Characterizations of Ohmic and Schottky-behaving contacts of a single ZnO nanowire

As low dimensionality and high surface to volume ratio have a major impact on overall photodetection performance, there has been an increased interest in recent years in the use of semiconductor nanowires as photodetectors. A wide variety of semiconductor materials have been used, such as Si [1], GaN [2], GaAs [3], ZnO [4–7], Ge [8, 9], ZnTe [10], CdS [11], SnO₂ [12], InN [13] and W₁₈O₄₉ [14]. Some of the reported results prove that single nanowires can actually exhibit strong photoconduction gain. Among them, ZnO nanowires have been of particular interest as photoconduction gains as high as 10¹⁰ [7] in the UV region were reported. Such a high gain means that the photon–electron conversion can reach several orders of magnitude in a single nanowire which can be sufficient to detect single photons or at least to detect very low intensity light. ZnO nanowires seem thus ideal for applications requiring high spatial resolution (sub-micron resolution) and low optical power detection such as single molecule applications for biology or for quantum optics experiments.

Nevertheless, several issues come into play when it comes to making a precise measurement of the photoconductive gain of a single nanowire. An important issue is the good quality of the injecting contacts on the nanowire and the reproducibility of its characteristics. Current–voltage (I–V) measurements of biased nanowires [15] and local surface potential mapping using KPFM [16–26] are generally used in order to characterize the contacted nanowires. In this paper, we present the electrical characterization results of ZnO nanowires obtained by MOCVD and contacted by Ti/Au pads using e-beam lithography [27].

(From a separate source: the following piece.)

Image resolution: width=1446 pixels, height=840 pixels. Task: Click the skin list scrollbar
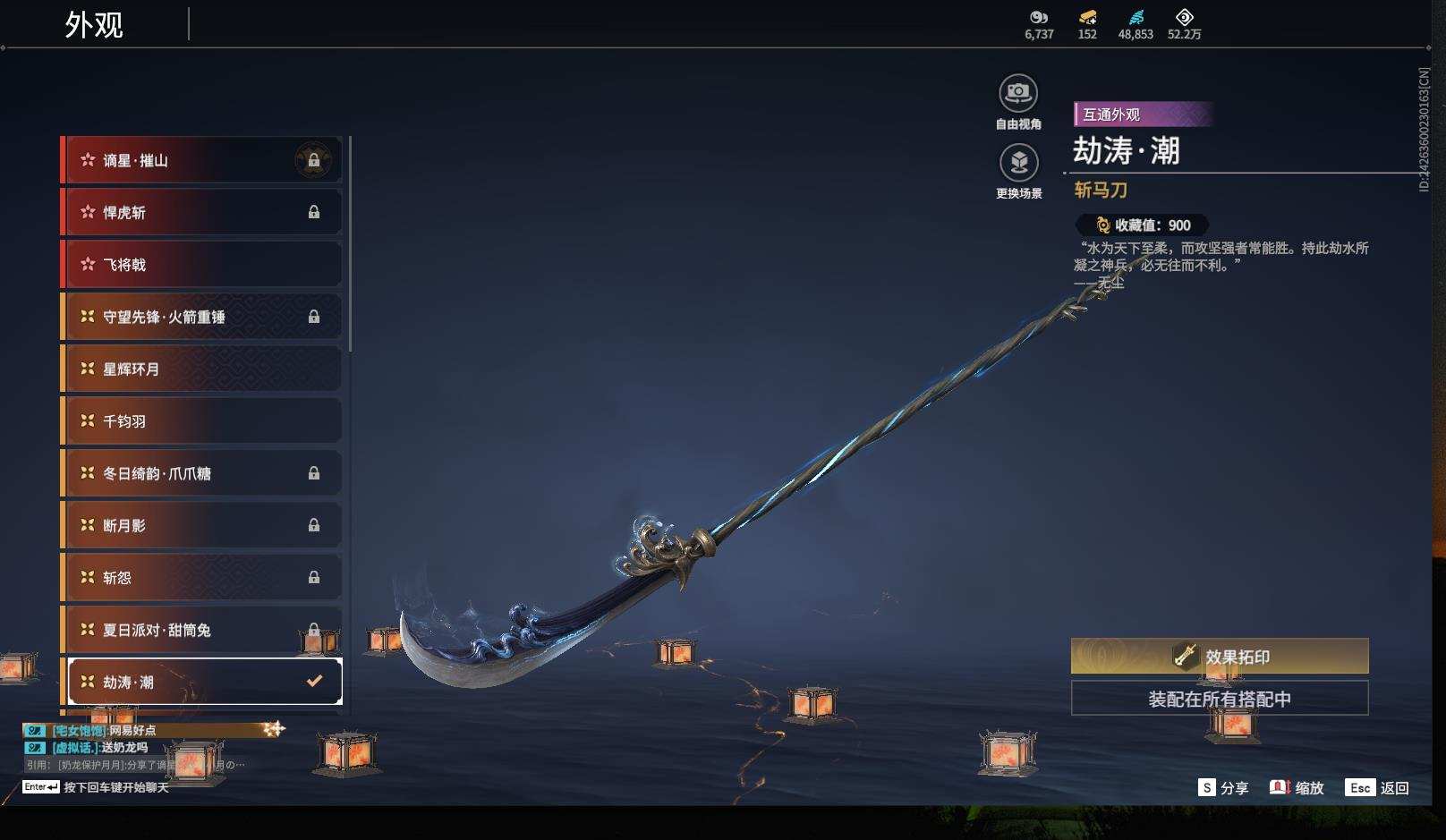(349, 244)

The ZnO nanowires are epitaxially grown on A-plane sapphire substrates by metalorganic chemical vapor deposition in a horizontal reactor operating at a reduced pressure of 65 mbar. The substrate holder (graphite covered with SiC) can be heated up to 1000 ° C using RF induction. The reactor walls are not cooled. Diethylzinc (DEZn) and nitrous oxide (N₂O) with partial pressures of 9.1×10⁻³ mbar and 8.6 mbar were respectively used as zinc and oxygen sources. The carrier gas was helium. The ZnO nanostructures, consisting of nanowires emerging on the top of hexagonal pyramids, were grown at a temperature of 875 ° C using an oxygen/zinc molar ratio of 940, in order to ensure the formation of vertically aligned nanowires with high aspect ratio. The densely packed vertical ZnO nanowires were then sonicated in an ethanol solution in order to remove them from the initial substrate. Single nanowires are obtained by drop-casting the resulting solution on a silicon substrate with a top SiO₂ insulating layer of 400 nm (estimated by ellipsometry measurements). Electrical contacts on single nanowires were obtained using a lift-off technique based on e-beam lithography on PMMA resist. Using a mechanical indenter, an alignment grid is drawn on the surface to perform the lithography in a single step. More details on the fabrication process can be found in [27]. The photoluminescence spectra of single nanowires are first measured using a microphotoluminescence setup in order to select good quality ZnO nanowires. The selected ones were the ones presenting high photoluminescence intensity and good waveguiding effect along the nanowire, thus ensuring a fairly good structural NW. The indenter marks are then used as alignment marks for the e-beam lithography which will define the contact pads for the nanostructures (figure 1(b)). We finally evaporated 30 nm of titanium and 300 nm of gold on the substrate followed by the lift-off procedure.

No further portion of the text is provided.